RECORDED DATA:
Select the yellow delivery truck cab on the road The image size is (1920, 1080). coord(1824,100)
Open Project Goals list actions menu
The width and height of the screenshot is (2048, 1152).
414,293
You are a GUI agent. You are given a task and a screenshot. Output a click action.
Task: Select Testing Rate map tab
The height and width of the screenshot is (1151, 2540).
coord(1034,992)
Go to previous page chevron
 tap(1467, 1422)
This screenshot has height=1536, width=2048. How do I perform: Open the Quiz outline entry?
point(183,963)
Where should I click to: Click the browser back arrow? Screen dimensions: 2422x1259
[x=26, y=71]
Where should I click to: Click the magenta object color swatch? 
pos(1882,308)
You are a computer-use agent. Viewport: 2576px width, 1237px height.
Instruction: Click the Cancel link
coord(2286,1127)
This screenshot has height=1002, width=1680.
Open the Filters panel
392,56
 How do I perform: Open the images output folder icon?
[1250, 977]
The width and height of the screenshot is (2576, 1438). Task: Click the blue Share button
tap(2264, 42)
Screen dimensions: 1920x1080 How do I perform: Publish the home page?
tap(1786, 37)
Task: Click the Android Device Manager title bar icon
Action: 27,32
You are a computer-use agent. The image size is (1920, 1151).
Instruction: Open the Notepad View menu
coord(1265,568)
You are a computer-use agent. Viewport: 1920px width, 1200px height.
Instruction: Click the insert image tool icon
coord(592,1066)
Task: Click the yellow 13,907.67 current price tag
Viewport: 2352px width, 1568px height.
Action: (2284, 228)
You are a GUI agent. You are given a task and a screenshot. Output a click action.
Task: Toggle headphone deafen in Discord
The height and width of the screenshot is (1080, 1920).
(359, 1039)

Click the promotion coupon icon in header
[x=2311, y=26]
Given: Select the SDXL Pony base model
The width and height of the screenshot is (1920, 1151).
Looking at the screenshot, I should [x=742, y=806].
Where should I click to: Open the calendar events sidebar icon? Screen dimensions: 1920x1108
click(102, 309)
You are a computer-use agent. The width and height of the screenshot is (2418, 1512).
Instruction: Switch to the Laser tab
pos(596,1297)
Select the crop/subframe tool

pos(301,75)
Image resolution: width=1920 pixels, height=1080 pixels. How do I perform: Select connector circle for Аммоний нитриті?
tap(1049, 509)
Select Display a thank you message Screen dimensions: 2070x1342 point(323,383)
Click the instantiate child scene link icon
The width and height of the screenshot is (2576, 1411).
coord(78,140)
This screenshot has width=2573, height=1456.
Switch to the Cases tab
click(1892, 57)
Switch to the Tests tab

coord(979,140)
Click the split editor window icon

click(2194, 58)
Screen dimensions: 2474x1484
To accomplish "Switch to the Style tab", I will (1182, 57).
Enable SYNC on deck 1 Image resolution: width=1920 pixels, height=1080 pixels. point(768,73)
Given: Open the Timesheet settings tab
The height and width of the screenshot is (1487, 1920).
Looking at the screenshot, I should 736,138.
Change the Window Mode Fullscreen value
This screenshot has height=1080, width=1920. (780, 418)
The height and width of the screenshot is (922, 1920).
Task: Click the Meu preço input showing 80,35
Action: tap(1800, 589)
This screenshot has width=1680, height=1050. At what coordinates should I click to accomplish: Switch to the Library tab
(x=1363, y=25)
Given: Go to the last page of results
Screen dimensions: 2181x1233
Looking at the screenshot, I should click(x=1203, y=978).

PROBLEM: Reproduce, line for line, the material, starting at its first line, and end once the line holding "Task: Select Testing Rate map tab" has been output.

RESPONSE BOX:
Select the yellow delivery truck cab on the road The image size is (1920, 1080). coord(1824,100)
Open Project Goals list actions menu
The width and height of the screenshot is (2048, 1152).
414,293
You are a GUI agent. You are given a task and a screenshot. Output a click action.
Task: Select Testing Rate map tab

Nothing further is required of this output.